AtWatch is a hosted monitoring service that (according to their web site) was acquired in 2001 by the company InternetSeer. In fact, I believe that @watch (as their logo is written), provides all of the higher-end services for InternetSeer. The service they provide seems to have at least four locations and some dedicated network lines, including one they announced in July that is situated in Germany. In signing up for a testing account, it only lets you add one URL to crawl, but this will hopefully give some sense of what they can do.
To begin, I signed up for their 14 Day Free Trial account. This asked for the (one) URL to monitor, the timezone in which I reside, which greographical area I want to be crawling from (the choices were California, Pennsylvana, New York or Germany) and the usual name, email, and password info I would need to log in.
That's cool. One caveat for later is that it seems to want you to log in using your assigned account number as the username, rather than something more traditional like your email address. If you forget it, their 'forgot it' page allows to to enter your email address in able to have the account number emailed back to you.
When it brings you to the Account Administration page, you should see the URL you chose.

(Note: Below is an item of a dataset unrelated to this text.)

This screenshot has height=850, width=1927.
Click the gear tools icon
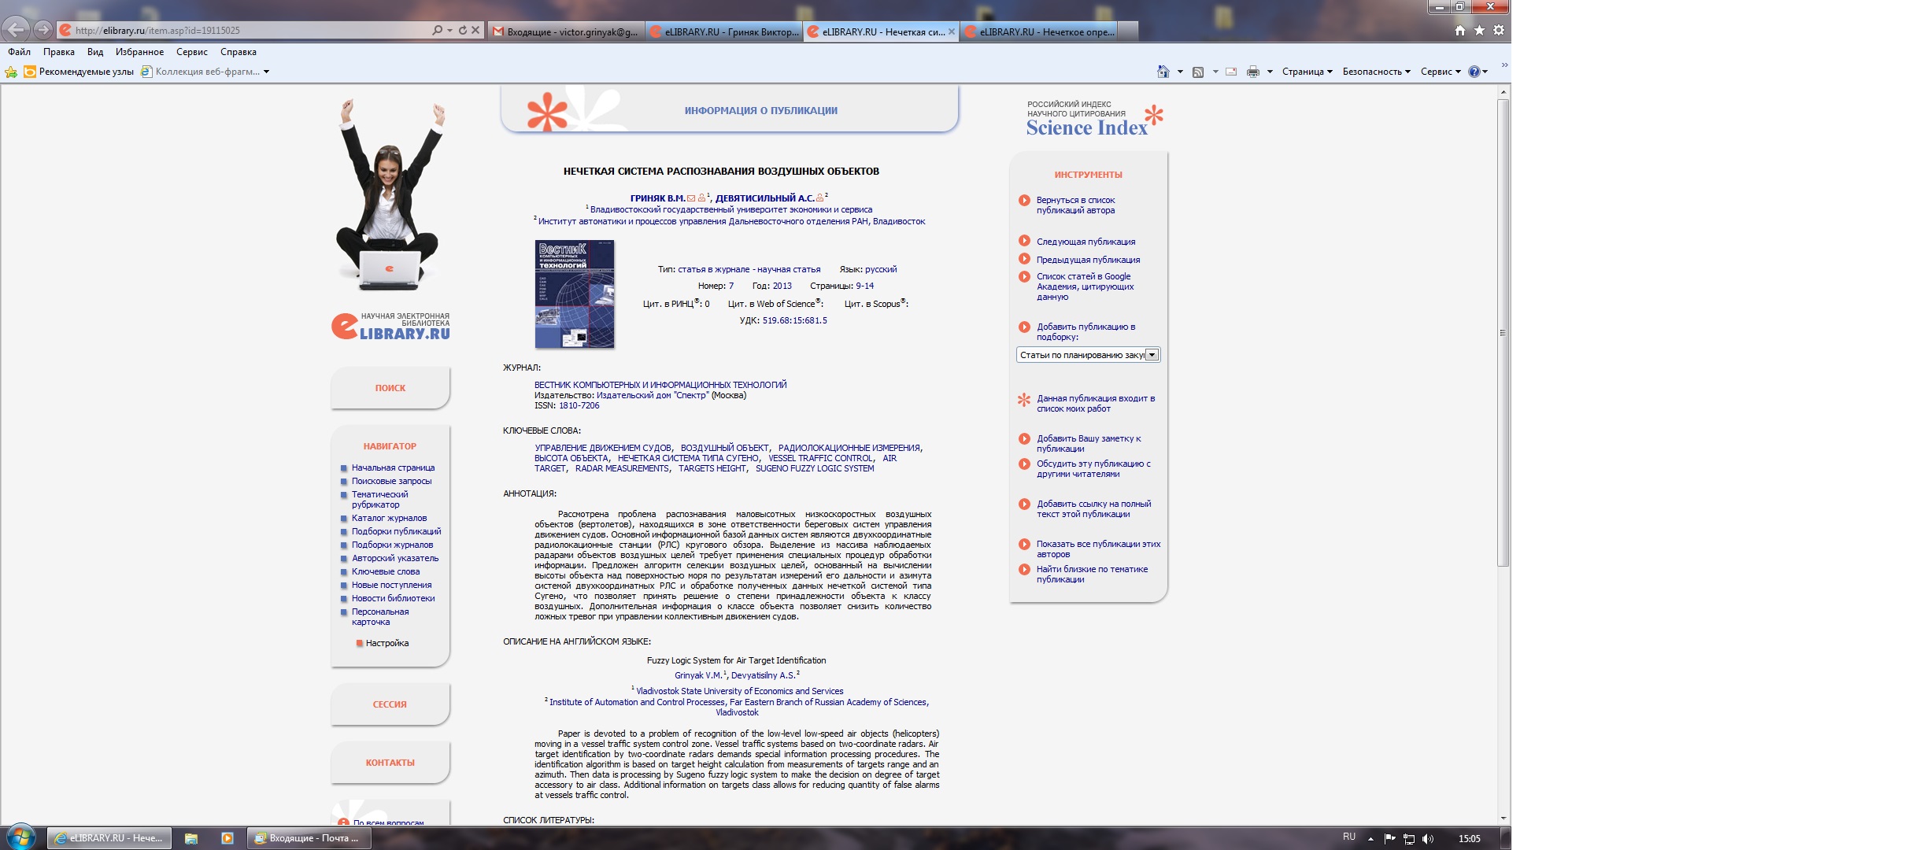point(1498,30)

There won't be any reports or pretty graphs to look at just this minute, you will have to wait at least a day. The Trial Account only does a check once each 20 minutes, so basically, don't expect any interesting data until the next day, unless your test site is already crashing.
They do have a 'snapshot' feature that allows you to generate a checksum of the front page of your test URL, and in a minute we can see how to enable this 'Hacker Alert' (i.e. the page has changed. Go ahead and click on the camera icon next to your URL, and we can play with it a little.

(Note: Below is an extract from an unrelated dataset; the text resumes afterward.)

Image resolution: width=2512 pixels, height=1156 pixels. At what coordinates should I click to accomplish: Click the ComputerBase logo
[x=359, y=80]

Clicking the 'Edit' link directly next to the URL on the Administration Page should allow you to begin playing around with the advanced features of @watch. The Service Level and Availability Interval are not configurable in trial mode, but several other things are.
You can choose not to receive daily, monthly or weekly email reports with simple summaries of what went on during that period of time. But does that simply mean that you are not going to be emailed links to these statistical reports, or that they are not going to be available to you even when you are there? I am unsure, and will investigate.

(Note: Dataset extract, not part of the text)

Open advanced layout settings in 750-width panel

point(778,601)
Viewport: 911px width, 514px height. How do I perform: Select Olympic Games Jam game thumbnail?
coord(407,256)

You can modify basic information on the URL (including changing the URL to something else if you want), and add a name and a URL of your ISP.
Alert Options are always the most fun and variable parts of these systems, and @watch is simple without being too basic. You are allowed a Primary and a Secondary contact, whose information you enter in the 'Contact Info' section of the site. Anyway, back in the Alert Options section, I will set my primary alert contact to get email and a page if something goes wrong, and then email and a page if a problem resolves itself. If a problem is detected more than a certain number of times in a row, it will be 'Escalated'. I can then set up my secondary alert contact to receive an email and a page on an escalated item.
According to their documentation, they would normally check twice (although I am uncertain if this means twice through the Availability Interval, or if they initiate a second check immediately). My guess is the former, since there is a specific 'Immediate Alerts' checkbox that starts alerting immediately after the first error is detected.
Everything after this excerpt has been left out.